B. Storage of documents on the blockchain ledger. Recording title, assignment and deed documents on a blockchain ledger can speed up transaction times and reduce fraud. Under the current system, parties are required to request title documents from recording offices in the hopes that all of the necessary documents are recorded and there has been no mismanagement in the interim between transfers. By implementing a recordation protocol of existing title, deed and assignment documents on the blockchain, an immutable trace of their ownership interests would be readily available in the decentralized network. This would yield a clearer record chain of title for a particular property, thus reducing costs and time to obtain title reports between contract and closing.

C. Enforcing mortgage and loan provisions through smart contracts. Mortgage instruments are filled with complex contingencies, covenants and conditions that trigger different default events upon their occurrence throughout the life of the loan. Upon the occurrence of an event of default, the typical penalty is an increased interest rate until the breach is cured. Generally, this requires notice between the parties that an event of default has occurred and grants the breaching party an opportunity to cure same. Smart contracts can automate and streamline this process with greater accuracy and faster notice. A smart contract is a computer code that documents and stores legally relevant events on the blockchain. In the above instance, the smart contract could be used to trigger the increased interest payment if the borrower is in default, and would create a documented and verifiable record of notice to the borrower and the imposition of the increased interest rate. Likewise, the smart contract can reverse the occurrence and the consequences when the breach is cured.
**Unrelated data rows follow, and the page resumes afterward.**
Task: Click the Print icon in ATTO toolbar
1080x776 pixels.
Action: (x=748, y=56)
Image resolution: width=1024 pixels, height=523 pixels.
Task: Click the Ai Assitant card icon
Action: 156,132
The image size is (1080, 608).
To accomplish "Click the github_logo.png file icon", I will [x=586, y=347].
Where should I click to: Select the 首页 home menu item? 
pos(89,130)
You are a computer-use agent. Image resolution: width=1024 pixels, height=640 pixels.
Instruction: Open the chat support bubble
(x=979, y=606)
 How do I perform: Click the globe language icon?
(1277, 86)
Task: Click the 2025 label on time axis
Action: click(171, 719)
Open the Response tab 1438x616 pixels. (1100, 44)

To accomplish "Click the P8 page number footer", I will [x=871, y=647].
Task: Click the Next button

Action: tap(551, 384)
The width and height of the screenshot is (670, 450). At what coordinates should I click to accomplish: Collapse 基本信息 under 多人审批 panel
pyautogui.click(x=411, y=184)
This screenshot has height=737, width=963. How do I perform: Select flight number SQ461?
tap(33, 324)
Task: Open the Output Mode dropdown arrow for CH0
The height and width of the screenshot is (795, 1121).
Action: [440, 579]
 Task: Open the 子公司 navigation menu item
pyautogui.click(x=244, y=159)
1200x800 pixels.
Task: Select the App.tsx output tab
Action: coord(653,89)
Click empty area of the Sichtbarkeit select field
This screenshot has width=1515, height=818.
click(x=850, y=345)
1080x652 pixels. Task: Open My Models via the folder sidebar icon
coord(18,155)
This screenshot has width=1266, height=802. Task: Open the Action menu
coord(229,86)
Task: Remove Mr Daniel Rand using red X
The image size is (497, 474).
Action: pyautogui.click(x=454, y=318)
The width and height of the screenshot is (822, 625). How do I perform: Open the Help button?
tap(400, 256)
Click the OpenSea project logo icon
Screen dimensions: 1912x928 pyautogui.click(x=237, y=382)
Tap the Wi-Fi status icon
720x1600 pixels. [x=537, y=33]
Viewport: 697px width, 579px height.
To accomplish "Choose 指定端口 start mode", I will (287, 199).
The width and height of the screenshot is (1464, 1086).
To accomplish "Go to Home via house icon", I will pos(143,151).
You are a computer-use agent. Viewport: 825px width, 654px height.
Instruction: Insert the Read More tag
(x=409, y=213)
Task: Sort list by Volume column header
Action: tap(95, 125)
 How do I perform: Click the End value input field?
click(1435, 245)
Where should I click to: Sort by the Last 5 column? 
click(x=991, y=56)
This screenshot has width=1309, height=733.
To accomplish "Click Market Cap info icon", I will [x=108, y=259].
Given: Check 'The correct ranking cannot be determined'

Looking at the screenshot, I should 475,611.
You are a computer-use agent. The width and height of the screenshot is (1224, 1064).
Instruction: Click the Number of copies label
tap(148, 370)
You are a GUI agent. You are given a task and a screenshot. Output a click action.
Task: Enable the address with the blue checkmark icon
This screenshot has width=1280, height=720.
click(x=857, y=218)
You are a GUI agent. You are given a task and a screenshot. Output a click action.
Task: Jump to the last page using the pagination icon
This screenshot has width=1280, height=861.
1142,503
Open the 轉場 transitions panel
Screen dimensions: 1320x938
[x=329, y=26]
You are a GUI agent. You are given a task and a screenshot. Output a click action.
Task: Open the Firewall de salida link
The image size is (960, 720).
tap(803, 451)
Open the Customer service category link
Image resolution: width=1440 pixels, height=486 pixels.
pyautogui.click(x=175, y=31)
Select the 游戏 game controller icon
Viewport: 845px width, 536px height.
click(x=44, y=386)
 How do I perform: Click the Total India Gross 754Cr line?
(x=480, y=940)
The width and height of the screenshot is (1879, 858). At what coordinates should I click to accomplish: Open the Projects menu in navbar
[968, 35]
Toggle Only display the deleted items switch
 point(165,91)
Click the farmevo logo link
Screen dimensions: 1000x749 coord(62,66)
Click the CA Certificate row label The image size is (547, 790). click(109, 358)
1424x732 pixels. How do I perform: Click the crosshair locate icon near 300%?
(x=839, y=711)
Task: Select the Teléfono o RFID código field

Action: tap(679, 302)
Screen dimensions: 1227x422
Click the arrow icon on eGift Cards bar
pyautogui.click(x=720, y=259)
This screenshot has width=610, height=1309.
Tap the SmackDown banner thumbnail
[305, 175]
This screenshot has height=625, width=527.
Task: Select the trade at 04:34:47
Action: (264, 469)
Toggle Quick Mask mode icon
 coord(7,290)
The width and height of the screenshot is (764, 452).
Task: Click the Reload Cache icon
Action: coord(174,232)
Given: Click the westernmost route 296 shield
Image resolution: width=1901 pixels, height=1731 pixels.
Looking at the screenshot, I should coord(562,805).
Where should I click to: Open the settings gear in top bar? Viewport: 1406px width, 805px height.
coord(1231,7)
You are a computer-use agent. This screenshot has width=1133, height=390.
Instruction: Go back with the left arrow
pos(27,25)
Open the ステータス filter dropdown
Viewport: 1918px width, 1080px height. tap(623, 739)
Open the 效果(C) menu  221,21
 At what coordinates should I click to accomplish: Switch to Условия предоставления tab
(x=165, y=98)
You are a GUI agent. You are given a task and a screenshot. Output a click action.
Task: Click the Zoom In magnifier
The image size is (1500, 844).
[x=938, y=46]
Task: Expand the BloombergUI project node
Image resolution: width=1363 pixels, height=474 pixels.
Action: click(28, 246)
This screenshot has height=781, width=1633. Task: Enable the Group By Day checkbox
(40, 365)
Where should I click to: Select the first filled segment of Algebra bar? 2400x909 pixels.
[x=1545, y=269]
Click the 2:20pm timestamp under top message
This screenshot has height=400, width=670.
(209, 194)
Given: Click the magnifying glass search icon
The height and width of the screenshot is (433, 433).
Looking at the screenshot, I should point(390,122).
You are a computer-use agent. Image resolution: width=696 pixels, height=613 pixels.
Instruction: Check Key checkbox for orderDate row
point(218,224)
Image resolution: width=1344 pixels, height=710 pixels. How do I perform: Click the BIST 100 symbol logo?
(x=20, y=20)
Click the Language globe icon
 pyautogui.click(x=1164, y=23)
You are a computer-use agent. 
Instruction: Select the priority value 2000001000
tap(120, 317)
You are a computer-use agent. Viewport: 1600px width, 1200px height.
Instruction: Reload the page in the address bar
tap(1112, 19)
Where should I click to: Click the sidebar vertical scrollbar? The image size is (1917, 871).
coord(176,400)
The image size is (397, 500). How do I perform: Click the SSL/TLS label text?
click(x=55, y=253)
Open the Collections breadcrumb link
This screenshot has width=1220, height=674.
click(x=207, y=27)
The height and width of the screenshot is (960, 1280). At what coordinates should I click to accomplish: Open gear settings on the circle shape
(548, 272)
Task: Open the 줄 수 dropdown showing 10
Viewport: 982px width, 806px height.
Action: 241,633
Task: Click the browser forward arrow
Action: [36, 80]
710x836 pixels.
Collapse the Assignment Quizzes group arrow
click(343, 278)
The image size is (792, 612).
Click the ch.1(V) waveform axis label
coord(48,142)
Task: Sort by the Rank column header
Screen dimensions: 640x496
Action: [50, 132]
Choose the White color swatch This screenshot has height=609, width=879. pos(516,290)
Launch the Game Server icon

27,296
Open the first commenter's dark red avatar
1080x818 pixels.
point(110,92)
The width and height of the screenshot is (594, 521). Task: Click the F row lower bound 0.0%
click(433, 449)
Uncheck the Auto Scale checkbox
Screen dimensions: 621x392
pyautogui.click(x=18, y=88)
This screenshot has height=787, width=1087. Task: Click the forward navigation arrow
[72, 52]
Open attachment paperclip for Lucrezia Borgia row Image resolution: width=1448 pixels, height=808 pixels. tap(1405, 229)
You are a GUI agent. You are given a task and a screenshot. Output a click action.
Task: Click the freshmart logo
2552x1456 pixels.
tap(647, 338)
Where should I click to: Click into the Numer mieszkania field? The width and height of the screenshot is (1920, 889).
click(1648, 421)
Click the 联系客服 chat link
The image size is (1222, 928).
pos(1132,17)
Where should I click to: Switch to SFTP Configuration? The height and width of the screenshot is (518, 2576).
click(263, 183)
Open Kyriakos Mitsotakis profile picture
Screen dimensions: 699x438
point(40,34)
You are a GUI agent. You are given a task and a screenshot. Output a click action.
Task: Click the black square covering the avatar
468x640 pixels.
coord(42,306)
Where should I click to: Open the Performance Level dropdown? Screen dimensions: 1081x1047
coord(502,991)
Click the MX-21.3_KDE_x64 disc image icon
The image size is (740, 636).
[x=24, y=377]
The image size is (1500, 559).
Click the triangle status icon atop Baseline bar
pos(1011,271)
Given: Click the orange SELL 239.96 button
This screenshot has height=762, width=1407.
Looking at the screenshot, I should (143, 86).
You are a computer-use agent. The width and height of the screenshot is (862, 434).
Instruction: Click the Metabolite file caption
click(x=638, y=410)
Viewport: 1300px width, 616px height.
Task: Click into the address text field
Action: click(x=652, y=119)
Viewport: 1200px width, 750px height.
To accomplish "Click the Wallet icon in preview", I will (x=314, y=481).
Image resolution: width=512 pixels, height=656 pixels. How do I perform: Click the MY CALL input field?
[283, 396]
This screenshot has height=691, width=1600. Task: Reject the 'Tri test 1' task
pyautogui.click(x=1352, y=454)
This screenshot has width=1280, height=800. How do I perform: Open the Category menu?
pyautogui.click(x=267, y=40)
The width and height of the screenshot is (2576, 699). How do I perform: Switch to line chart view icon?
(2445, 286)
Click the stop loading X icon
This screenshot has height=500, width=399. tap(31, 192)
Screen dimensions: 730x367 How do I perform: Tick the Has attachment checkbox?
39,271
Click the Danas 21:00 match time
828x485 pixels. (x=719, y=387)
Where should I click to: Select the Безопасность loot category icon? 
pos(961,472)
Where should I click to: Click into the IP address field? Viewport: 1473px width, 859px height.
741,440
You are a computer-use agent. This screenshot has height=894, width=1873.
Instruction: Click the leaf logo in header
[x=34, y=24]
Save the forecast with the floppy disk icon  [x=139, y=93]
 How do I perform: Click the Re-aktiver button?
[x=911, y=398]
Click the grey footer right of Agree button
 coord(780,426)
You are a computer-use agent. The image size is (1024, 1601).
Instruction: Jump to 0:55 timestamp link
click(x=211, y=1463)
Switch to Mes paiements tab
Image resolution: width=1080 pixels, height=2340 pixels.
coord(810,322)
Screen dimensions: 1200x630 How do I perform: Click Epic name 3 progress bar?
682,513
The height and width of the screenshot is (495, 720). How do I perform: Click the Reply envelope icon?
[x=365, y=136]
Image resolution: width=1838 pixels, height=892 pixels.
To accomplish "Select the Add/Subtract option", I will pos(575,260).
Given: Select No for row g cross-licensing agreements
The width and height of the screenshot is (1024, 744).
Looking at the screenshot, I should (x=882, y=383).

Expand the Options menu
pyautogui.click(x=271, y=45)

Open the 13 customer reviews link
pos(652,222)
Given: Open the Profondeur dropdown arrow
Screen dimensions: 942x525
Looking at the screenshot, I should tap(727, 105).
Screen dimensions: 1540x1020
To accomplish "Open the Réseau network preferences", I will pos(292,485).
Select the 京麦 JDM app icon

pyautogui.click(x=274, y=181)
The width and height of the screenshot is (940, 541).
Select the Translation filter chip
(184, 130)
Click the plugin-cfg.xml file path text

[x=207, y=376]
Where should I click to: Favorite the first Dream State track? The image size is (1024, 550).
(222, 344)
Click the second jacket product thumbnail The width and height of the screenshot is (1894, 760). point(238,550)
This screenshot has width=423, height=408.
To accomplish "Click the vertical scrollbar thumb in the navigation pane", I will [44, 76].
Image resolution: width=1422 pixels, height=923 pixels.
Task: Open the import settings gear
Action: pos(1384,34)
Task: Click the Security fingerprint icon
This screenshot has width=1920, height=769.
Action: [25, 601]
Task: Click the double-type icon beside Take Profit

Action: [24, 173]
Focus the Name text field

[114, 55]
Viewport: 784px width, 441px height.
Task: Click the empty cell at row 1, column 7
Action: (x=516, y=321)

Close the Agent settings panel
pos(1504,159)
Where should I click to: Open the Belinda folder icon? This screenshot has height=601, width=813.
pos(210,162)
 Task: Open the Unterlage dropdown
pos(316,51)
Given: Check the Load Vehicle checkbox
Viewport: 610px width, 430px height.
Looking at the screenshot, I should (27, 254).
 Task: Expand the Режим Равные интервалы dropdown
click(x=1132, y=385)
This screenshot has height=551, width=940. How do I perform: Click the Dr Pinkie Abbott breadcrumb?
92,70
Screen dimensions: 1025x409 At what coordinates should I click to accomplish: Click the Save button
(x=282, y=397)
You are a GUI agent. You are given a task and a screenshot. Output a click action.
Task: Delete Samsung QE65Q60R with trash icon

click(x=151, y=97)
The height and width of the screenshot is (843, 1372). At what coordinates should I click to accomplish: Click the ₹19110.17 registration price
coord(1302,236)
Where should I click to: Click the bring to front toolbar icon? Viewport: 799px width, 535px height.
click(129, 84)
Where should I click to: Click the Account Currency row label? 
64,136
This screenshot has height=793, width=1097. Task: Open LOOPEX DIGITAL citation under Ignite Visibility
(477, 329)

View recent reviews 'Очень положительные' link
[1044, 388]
Potential Issues That Could Hinder the Progress of Implementing Blockchain Technology in Real Estate Transactions

While there are many potential solutions blockchain can bring to the real estate industry, there are some embedded drawbacks. First, it would be incredibly challenging to bring this technology to scale. As noted earlier, there are an incredible amount of stakeholders involved in real estate deals, which means that it would take some convincing and cost to get these entities on board with implementing this technology. Additionally, county and state recording offices still operate via a paper recording system, so they would likely have to be the first domino to fall.

Second, solidifying an agreement on which type of blockchain protocol to utilize is incredibly important. The two types, permissioned and permissionless, have varying implications for their potential use. Permissioned would mean that the network is private, thus resulting in only verified members being able to transact on the network and make amendments to real estate records. Permissionless, on the other hand, is a totally open-source network that would be completely open to the public. This would create the challenge of tracking changes to real estate records done by the general public. It is likely that there would need to be a compromise to create a hybrid blockchain that allows public access to conduct transactions that can only be verified by a controlling entity, such as a county clerk office for example.

Finally, there is still regulatory uncertainty surrounding blockchain and cryptocurrencies in the United States. Blockchain technology is still in its nascent stages of development, and it remains to be seen which direction US regulatory authorities will take as the technology evolves. Despite these challenges, as the legal world has certainly seen, new technology is always worth exploring, and blockchain has the potential to make real estate transactions smoother, more efficient and less costly.

This article was published on the New York Real Estate Journal‘s website on November 2, 2021.